Gebannt werden die Filme, die die Zuseher eigentlich schon kennen, verfolgt.
Foto: Oona Kroisleitner

"Wir wollen das Erlebnis so authentisch wie möglich gestalten", sagt Heimleiterin Franziska Köck. Der Raum hinter der noch immer verschlossenen Türe soll alle "an ein richtig altes Kino erinnern". Drei mit rotem Samt bezogene typische Klappstuhlreihen haben in dem bereits abgedunkelten Raum ein neues Zuhause gefunden – Köck hat sie aus einem aufgelassenen Kino. Es ist Dienstag, 14 Uhr. Wie jede Woche dreht sich in dem Zimmer gleich die Zeit zurück und der Raum wird zum Kino.

An den Wänden hängen Poster von Filmklassikern. Marilyn Monroe lächelt von der einen Seite, Humphrey Bogart schaut streng auf der anderen: Manche mögen's heiß und Sirocco steht unter ihren Abbildern. Getrennt werden die Plakate von einer Leinwand, die von einen roten Vorhang verhüllt wird.

Gift und Rauch aus Ölen

Im hinteren Teil des Raums ploppt Popcorn, die Retromaschine war ein Geschenk. Duftöle sorgen für einen besonderen Geruch. Dieser ist gewünscht. Eine Kinobesucherin sagte Köck, als das Kino eröffnete, es würde zwar alles visuell an ihre früheren Kinozeiten erinnern, allerdings würde es anders riechen. "Damals wurde im Kino geraucht und irgendein Putzmittel versprüht, das sicher hochgiftig war", sagt Köck.

"Die Gerüche prägen uns sehr stark", sagt Germain Weber, Entwicklungspsychologe und Dekan an der Fakultät für Psychologie an der Uni Wien. "Diese Wahrnehmungen bleiben uns am längsten erhalten." Durch Projekte wie dieses würde das soziale Wohlbefinden gesteigert, erklärt Weber.
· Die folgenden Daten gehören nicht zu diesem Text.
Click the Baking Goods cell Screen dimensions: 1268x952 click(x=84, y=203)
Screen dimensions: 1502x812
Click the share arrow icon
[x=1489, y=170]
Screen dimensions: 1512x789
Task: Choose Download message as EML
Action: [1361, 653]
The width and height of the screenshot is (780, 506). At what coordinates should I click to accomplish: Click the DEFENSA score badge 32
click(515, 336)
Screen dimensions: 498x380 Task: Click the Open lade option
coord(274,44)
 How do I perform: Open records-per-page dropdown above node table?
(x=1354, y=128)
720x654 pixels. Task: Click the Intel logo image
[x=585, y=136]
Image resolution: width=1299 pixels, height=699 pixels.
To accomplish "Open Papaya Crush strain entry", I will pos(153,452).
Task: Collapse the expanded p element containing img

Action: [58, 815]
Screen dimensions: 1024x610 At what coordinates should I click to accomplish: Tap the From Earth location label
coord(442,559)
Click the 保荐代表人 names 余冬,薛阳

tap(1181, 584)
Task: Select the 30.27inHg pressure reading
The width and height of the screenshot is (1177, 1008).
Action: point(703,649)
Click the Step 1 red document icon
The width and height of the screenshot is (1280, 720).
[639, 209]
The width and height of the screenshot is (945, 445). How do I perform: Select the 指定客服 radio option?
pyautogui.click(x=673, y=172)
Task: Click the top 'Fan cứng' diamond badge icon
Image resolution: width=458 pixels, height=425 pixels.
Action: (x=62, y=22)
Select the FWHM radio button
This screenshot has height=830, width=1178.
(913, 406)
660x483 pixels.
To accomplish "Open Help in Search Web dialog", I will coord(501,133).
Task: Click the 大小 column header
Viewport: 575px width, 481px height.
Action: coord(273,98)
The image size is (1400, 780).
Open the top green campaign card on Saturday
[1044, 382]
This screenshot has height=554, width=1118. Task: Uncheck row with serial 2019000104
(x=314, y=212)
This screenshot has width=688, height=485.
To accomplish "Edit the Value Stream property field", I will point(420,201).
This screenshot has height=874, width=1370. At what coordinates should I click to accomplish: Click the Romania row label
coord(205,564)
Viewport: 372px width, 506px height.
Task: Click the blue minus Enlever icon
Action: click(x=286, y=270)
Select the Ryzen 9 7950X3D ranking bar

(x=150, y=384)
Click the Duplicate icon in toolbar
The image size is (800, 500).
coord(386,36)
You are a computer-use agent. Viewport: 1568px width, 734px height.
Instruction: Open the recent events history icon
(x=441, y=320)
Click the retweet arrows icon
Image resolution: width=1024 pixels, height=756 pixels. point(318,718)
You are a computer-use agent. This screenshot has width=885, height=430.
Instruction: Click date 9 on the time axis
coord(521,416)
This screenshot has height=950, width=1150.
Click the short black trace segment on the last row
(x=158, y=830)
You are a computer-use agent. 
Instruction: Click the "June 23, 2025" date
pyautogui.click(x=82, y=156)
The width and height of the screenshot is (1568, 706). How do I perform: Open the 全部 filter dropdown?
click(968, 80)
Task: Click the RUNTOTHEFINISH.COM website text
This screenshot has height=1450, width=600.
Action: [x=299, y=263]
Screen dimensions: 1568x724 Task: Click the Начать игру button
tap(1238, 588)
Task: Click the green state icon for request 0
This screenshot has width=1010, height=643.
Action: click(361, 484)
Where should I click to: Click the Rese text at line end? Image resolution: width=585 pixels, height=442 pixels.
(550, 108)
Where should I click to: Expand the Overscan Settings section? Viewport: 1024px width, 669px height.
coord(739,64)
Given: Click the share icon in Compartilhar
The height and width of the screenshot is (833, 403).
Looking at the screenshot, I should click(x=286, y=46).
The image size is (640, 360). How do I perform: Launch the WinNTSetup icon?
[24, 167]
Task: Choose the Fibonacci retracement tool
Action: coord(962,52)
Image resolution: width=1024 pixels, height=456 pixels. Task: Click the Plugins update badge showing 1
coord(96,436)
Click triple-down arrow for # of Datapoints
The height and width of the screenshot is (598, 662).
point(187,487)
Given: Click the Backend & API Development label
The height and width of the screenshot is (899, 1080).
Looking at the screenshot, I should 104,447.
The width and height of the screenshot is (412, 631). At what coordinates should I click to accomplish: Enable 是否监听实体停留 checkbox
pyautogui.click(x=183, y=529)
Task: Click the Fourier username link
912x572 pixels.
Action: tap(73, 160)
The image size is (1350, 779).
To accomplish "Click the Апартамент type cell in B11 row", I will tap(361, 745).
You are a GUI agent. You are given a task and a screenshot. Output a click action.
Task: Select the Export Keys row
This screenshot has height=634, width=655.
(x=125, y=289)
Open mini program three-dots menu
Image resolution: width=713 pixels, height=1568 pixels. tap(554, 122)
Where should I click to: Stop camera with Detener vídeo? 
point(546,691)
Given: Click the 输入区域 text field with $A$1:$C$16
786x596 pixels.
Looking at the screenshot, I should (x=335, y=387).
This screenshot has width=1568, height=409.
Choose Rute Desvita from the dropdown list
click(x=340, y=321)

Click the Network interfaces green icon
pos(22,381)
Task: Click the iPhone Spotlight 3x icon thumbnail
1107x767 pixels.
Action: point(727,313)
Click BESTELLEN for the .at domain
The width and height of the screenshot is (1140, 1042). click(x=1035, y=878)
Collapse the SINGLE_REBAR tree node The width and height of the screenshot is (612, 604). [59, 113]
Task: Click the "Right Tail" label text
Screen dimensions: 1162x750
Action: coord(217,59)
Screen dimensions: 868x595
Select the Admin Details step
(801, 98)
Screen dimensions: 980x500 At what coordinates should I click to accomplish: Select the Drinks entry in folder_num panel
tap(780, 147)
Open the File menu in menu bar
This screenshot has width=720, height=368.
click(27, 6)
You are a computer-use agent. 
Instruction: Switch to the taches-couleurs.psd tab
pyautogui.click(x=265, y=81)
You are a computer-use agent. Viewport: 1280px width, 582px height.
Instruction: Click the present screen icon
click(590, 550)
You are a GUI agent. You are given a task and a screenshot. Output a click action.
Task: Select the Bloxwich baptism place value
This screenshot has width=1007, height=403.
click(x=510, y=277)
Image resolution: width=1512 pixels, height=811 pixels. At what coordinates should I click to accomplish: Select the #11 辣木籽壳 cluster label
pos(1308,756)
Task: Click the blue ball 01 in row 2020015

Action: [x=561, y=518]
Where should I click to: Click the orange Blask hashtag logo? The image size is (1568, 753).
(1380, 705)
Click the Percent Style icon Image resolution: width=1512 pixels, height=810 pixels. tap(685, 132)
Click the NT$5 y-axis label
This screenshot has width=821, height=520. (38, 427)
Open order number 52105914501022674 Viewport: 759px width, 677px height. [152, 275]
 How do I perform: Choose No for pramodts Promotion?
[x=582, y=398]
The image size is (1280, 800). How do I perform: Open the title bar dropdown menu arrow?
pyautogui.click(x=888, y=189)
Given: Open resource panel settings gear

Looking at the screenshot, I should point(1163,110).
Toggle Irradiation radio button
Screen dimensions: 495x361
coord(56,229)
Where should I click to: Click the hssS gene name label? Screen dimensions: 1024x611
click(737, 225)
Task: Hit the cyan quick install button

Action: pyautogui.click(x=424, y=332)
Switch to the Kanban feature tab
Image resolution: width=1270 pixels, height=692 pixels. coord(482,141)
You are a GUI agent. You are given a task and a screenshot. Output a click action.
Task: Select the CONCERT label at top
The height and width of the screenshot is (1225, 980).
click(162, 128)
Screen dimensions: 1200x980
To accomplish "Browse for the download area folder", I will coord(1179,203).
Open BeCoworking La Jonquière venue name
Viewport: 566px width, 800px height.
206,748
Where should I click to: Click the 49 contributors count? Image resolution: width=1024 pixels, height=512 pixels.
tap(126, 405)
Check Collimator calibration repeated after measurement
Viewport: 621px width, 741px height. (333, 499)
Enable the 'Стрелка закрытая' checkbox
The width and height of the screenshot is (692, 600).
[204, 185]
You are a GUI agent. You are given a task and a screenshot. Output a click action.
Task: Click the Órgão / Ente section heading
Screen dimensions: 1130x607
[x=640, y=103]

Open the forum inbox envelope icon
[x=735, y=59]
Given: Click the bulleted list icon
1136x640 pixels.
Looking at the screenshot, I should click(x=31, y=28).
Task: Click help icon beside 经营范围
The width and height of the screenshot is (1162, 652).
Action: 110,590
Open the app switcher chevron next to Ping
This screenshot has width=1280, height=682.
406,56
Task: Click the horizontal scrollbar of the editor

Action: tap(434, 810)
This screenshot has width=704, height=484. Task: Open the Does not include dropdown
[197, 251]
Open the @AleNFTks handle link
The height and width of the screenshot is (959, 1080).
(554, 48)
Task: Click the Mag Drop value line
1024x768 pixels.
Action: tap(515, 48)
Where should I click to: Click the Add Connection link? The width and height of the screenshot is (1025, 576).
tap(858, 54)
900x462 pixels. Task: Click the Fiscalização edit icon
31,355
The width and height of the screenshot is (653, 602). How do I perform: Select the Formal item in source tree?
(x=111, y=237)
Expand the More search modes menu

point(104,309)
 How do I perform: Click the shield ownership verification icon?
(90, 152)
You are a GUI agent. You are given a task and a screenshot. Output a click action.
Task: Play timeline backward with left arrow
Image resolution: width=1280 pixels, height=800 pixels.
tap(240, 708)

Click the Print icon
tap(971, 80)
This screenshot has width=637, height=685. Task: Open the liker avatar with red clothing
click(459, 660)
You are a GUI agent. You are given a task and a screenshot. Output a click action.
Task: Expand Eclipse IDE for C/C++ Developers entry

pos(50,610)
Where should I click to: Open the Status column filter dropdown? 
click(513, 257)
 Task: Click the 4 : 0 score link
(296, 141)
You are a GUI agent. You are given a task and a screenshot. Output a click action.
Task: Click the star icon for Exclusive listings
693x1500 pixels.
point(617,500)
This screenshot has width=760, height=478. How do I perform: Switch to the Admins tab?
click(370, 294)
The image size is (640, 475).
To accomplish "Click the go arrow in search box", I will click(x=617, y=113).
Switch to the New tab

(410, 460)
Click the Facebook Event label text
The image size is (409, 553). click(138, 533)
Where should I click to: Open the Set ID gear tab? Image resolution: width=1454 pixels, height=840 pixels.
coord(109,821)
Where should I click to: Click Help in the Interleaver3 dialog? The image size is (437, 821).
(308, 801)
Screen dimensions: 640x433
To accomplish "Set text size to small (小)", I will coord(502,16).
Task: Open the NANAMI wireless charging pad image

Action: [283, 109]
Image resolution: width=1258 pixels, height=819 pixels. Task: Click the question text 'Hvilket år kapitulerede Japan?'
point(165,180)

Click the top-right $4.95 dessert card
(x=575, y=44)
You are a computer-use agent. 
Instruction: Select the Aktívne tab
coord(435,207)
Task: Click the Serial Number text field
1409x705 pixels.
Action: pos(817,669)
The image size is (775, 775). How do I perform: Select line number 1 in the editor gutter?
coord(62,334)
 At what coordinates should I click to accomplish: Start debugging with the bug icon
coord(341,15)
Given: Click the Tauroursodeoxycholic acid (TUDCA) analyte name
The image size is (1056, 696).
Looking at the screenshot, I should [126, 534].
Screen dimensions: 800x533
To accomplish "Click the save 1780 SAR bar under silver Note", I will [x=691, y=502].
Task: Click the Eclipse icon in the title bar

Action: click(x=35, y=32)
In einem modernen Kinosaal würden viele der älteren Generation "wenig Anschluss finden". Ein solches altes Kino unterstütze Erinnerungen an die prägenden Identitätsjahre. Also an eine Zeit, in der man alleine ins Kino gegangen ist, an jene, als man sich von seiner Kindheit und den Eltern gelöst habe und auch "das erste Mal in einem Film für über 18 war". Wichtig sei jedoch, dass die jüngere Generation "nicht zu sehr zu Animateuren und es nicht zur Folklore wird".

Was wichtig ist

Wenn man Menschen fragt, was ihnen wichtig sei, würden Kinder und junge Erwachsene in die Zukunft blicken, wie das Leben weitergeht, sagt Weber. "Als ältere Personen werden wir uns unserer Endlichkeit bewusst." Das Wichtige liege dann nicht mehr vor einem, sondern in der Vergangenheit. Das bereits Erlebte und die Erinnerungen daran würden dann Wohlbefinden bringen.

Am Eingang zum Kino verläuft es gesittet. Kein Drängeln, alle haben Zeit.
Foto: Oona Kroisleitner

Pötz wirkt noch immer etwas aufgeregt. Er hat an diesem Tag eine spezielle Aufgabe. In seiner Hand liegt ein Gerät, er drückt auf den Knopf und klingelt: Einlass. Vor der Tür kontrolliert eine Pflegerin die Eintrittskarten. Köck lächelt: "Unsere Bewohner müssen sich selbstständig an den Vortagen um die Karten kümmern." Im Heim hängt jeden Monat ein Spielplan aus, am Empfang gibt es die Karten. Der Andrang ist groß. In dem Alltagstrott des Pflegeheims soll der "Kartenkauf" die Bewohner fit halten. "Es ist wichtig, Selbstverantwortung zu generieren", betont Weber: "In der Pflege muss man aufpassen, dass Personen nicht in eine Regression fallen." Man müsse sie unterstützen, den Menschen aber gleichzeitig Raum geben und nicht zu früh eingreifen.

Knopf für Notfälle

Auf dem Tisch neben der Popcornmaschine befindet sich ein roter Alarmknopf für medizinische Notfälle. Jeder Heimbewohner findet seinen Platz. Die letzte Reihe bilden Rollstühle, Pötz bleibt gleich neben der Popcornmaschine sitzen, um nötigenfalls schnell einem Nachschlag zu bekommen. Bevor er in das Pflegeheim gezogen ist, war er eigentlich nie im Kino. Jetzt geht er jede Woche.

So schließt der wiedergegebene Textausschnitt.